I first started meditating more than a decade ago when I was in college. That time, I devoured self-help books in an effort to project myself as a strong, confident woman. Or at least, to believe that I did. I went through Joseph Murphy’s “The Power of the Subconscious Mind,” and the “Silva Mind Control Method” by Jose Silva. I also tried self-hypnosis, self-teaching my way through to deep relaxation. During those times, I would always be more attuned. I would feel I had tuned into a channel different from the static white noise of everyday life. Then, I stopped. I started working. I fell in love, fell out of it. Started to travel. Made new friendships. Slowly, work gave me the confidence I hadn’t had as a child. At work, I could be what I wasn’t at home. Or rather, what those at home didn’t think I was. That I could be confident, articulate, and perfectly capable of human interactions rather than an introverted mouse trying to burrow in the corner. Somewhere, I lost meditation.

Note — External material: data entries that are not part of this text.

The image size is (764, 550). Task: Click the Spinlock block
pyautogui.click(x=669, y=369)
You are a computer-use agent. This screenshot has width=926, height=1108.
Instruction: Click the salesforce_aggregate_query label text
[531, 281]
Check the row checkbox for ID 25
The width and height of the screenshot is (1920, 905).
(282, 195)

I tried to regain it. On and off. And whenever I used to, I would feel that same channel. But we are all fairly stupid when it comes to ourselves, and we deny ourselves the good that we deserve, simply because our mind often thinks we don’t. I became a fitness freak, an exercise addict, a nutrition lover, I take nutra keto 24 supplements every day and I make sure to eat as healthy as possible, but I forgot that to be fit is not just about the body. It’s also about the mind. A balance that I had not tried to achieve really. When I workout, I feel that my mind is separate from the rest of it. There, my mind does not exist to taunt me with its fears. To ridicule my dreams. To rip apart my sense of trust in life. There, my mind exists only to focus on the next squat, on the next push-up. its energies focused on telling me I can’t do that next squat or the next push-up. I left meditation far behind, like an old friend we discard simply because newer ones come into our life. Until last year. At the beginning of 2015, I resolved to myself that I would meditate at least 20 minutes every day. Nothing fancy, no mumbo-jumbo mantras, no spiritual guru with a beard. Just listening to the breath. And I lasted the entire year. Meditation became a practice, a habit much like my workouts. I would get up, finish my workouts, take a shower, and then meditate before going to work. I didn’t see white halos. My thoughts were just as scattered during meditation as outside it. I didn’t find peace during meditation. I would get frustrated trying to still my mind. I read a book then that freed me. I read “10% Happier” by Dan Harris. I read “The Untethered Soul” by Michaela Singer. Books, my old treasured friends, once again rescued me. I realized I didn’t HAVE to still my mind. It was enough that I was aware of my mind. Even when I traveled, I meditated. My most glorious moments of last year comes from the Philippines where I would sit on a lonely beach by myself, meditating, and feel more together than I have ever felt with anyone else.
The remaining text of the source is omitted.